Currently, Hikaru can only process attributes with dict type hints at dict or Dict[str, str]. The value of a key will be set up as a str. These are rendered as a property with the type object in the schema, which is the same type as for a class. Hence, if you don’t need dynamic key sets, you should consider representing the property as a nested class instead of a dict.

Can’t automatically create Hikaru classes from existing CRDs

While Hikaru can read a CustomResourceDefinition from Kubernetes which will contain a schema, Hikaru is currently unable to transform that schema back into a Python dataclass. This is a difficult problem to solve due to the many ways that schema can be encoded in OpenAPI. This might get added as a feature at some future point, but will almost certainly require a schema with a very specific organization.

Limits on the modifiers available to fine-tune attribute definitions

Not every OpenAPI property modifier is currently available; this supported set will expand as this facility matures.

No Unions

OpenAPI allows a property to be of multiple types (anyOf); the corollary to this in Python type hinting is to use typing.Union. Union is currently not supported by Hikaru, but may be added at a future point.

No list operations

Some Kubernetes resource classes have a ‘List’ variant; for example, there are both Pod and PodList resources, the latter of which is read-only. In many cases, these list resources are there to support Watch capabilities. However, Watchers are already available for CRDs in Hikaru. Given this, there is currently no equivalent List capability in Hikaru for CRDs, but this may be added as needs arise. Certainly it would be possible for a user to create a ‘List’ variant of their own resource and then create a controller that returned appropriate lists of the base resource.

No ObjectMeta-less reads

In the CRUD methods exposed by Hikaru on core Kubernetes resources, the user is given two ways to specify the name of the resource for read operations: they can fill in the name attribute of a resource’s ObjectMeta object, or they can supply a keyword argument name to the read() call and behind the scenes the necessary work is done to name the resource to read. Currently, Hikaru CRD support requires the use of the ObjectMeta approach for supplying the name. A later release will provide support for specifying the name via arguments to the read() method.
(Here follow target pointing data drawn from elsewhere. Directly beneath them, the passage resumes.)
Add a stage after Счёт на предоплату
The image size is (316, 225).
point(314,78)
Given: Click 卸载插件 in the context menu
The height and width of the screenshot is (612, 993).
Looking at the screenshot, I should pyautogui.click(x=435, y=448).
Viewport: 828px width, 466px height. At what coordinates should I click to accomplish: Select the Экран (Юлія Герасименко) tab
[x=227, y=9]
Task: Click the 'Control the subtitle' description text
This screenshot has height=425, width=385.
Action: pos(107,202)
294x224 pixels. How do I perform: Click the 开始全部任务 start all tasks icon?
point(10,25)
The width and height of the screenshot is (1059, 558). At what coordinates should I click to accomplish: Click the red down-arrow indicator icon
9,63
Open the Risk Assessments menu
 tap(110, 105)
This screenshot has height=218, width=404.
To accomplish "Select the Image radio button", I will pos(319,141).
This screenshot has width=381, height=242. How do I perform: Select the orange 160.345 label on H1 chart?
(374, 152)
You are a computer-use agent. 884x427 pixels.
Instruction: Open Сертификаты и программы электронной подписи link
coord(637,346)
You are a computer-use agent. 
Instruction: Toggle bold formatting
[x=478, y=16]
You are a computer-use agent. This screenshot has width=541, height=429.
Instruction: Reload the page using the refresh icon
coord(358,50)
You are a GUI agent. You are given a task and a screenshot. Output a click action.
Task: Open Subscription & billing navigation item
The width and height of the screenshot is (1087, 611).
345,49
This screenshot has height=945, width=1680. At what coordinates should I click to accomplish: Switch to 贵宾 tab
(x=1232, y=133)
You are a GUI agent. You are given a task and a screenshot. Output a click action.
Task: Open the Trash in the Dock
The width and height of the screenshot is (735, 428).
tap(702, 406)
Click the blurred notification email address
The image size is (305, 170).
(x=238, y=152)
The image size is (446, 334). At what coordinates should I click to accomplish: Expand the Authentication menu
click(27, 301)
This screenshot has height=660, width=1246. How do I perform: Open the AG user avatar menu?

No direct support for datetime attributes

As mentioned previously, Kubernetes’ API spec defines datetimes as strings with a date-time format. Due to earlier issues with the datetime objects created by the Kubernetes Python API, Hikaru expresses datetimes as strings but in a format easily parseable into datetime. With the addition of some of the added metadata used in CRD definition, this restriction may change in the future.